May 4--In the last many years, as part of a broader Colombian reawakening, the city is resurfacing with boutique hotels, fusion-seeking restaurants and new fashion labels that turn sleepy towns into global destinations.

4 de mayo de 2010

In the deep recesses of the Basurto market, a man is shaving the face of a pig. A razor in his hand, he glides across its face to remove the fuzz. The pig will soon be dinner. Not far away, cow hearts are on sale, and beside them cow eyes, staring out ominously, bound for a hearty potage. A shopping cart full of limes whizzes past. Alcatraz birds loom on the corrugated-tin roofs. “My Sweet Lord” is playing in one corner; in another, Caribbean songs pour from a bar lined with drinkers. It is not yet noon.
 
Truth can be stranger than fiction in Cartagena, the Colombian city whose real-life blend of seediness and charm has been an important inspiration for one of the most imaginative writers of the modern era, Gabriel García Márquez. It is a city so pregnant with the near magical that, when Mr.

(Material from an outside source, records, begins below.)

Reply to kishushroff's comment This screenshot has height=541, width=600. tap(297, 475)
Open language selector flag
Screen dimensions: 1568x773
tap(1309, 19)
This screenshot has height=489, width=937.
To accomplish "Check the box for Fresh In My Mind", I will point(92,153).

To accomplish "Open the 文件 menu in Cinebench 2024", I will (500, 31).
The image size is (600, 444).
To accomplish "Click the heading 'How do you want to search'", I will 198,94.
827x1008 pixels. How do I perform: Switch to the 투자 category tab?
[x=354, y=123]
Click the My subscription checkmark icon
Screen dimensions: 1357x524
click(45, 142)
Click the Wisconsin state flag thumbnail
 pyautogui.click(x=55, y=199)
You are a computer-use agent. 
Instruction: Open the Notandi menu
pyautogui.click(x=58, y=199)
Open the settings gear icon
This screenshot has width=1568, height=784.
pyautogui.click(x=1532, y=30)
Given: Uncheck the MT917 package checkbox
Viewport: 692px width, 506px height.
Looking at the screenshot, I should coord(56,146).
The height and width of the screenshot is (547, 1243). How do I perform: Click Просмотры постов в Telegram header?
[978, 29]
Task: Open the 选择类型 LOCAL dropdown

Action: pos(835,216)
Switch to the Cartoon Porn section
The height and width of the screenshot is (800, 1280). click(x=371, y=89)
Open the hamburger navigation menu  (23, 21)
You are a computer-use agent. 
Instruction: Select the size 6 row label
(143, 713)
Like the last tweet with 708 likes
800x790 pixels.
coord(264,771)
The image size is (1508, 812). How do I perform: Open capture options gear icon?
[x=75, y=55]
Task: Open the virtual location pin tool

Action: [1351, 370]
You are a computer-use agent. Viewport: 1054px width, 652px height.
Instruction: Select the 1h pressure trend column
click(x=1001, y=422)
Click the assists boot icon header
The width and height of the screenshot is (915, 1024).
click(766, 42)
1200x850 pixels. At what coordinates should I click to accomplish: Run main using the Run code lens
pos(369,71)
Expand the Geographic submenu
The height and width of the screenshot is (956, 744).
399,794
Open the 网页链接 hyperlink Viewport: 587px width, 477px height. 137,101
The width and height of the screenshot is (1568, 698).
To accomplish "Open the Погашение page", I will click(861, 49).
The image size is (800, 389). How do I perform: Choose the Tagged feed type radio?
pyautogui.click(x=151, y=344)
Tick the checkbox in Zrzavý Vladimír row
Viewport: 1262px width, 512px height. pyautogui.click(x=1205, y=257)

Márquez took a visiting Spaniard on a tour one day that included a Creole lunch and a stroll through the old city, it lowered his opinion of Mr. Márquez’s talents. The Spaniard told Mr. Márquez, as he would later record in an essay, “You’re just a notary without imagination.”

Imagine a city that could make Mr. Márquez, the Nobel Prize-winning giant of magical realism, seem like a notary.

The world speaks of Dickens’s London, Balzac’s Paris and Rushdie’s Bombay, but the association between Mr. Márquez and Cartagena is less well known. And yet Cartagena has been an important if brief chapter in Mr. Márquez’s own story. It is the city — throbbing with the varied cultures whose mixing he chronicled — that propelled his writing career; the city of the surreal, where toucans land on a table at its finest hotel; the city where Mr. Márquez arrived with nothing and learned to spin local tales into literature; the city awash in myths; the city that, in furnishing the reality for his magic, made him a writer.

“I would say that I completed my education as a writer in Cartagena,” he once told an interviewer for a local documentary about Cartagena by the actor and filmmaker Salvatore Basile.